Quoted passage:
Ping? The freeze is on the 15th so if you don't want it, I'll work on it tomorrow or Tuesday; and if you want it, great :)

#14 Updated by lamby about 1 month ago

  • Assignee changed from lamby to intrigeri

Thanks for the ping. I've spent about 1h looking at this issue and trying to understand it.

In my attempt to properly understand this issue, I dived into the code, resulting in the following entirely-untested commits: https://github.com/lamby/tails/commits/15695-avoid-breaking-automatic-upgrades-to-tails-3-9. These might be worth merging anyway as it's essentially "better commenting"

However, I got somewhat stuck on:

change UIDs/GIDs via a chroot hook, killing processes as needed; service startup is disabled in the chroot, so in theory only processes started via maintainer scripts and left behind should have to be killed; in practice, that probably boils down to gpg-agent

Three questions arise for me here: why would anything be running at all? Why would that be gpg-agent and not, well, something running as debian-tor? Why do we not do (or need?) the kill-process dance for the tails-persistent-setup chroot hack right now?

(Some quick personal notes for this bug: See #13426 for the background on why this breaks upgrades, the root cause being probably in aufs which will eventually be replaced with overlayfs in #8415.)

#15 Updated by intrigeri about 1 month ago

  • Assignee changed from intrigeri to lamby

In my attempt to properly understand this issue, I dived into the code, resulting in the following entirely-untested commits: https://github.com/lamby/tails/commits/15695-avoid-breaking-automatic-upgrades-to-tails-3-9. These might be worth merging anyway as it's essentially "better commenting"

The request: Rewrite the part of the issue thread that opens with the words containing "change UIDs/GIDs via" and closes with "hack right now?", putting "ssh-agent" in place of "gpg-agent".

Collected data:

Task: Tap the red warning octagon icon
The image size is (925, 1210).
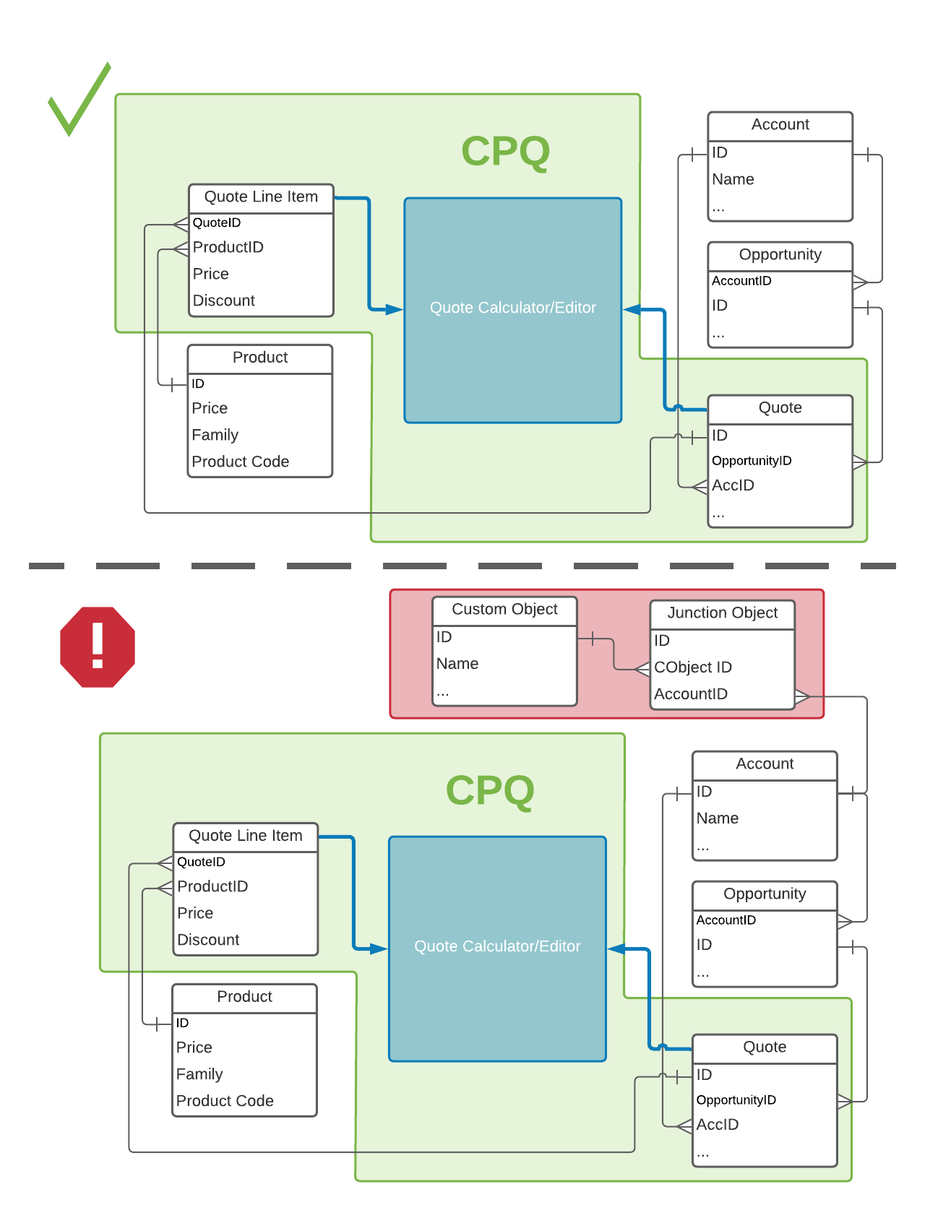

Task output:
change UIDs/GIDs via a chroot hook, killing processes as needed; service startup is disabled in the chroot, so in theory only processes started via maintainer scripts and left behind should have to be killed; in practice, that probably boils down to ssh-agent

Three questions arise for me here: why would anything be running at all? Why would that be ssh-agent and not, well, something running as debian-tor? Why do we not do (or need?) the kill-process dance for the tails-persistent-setup chroot hack right now?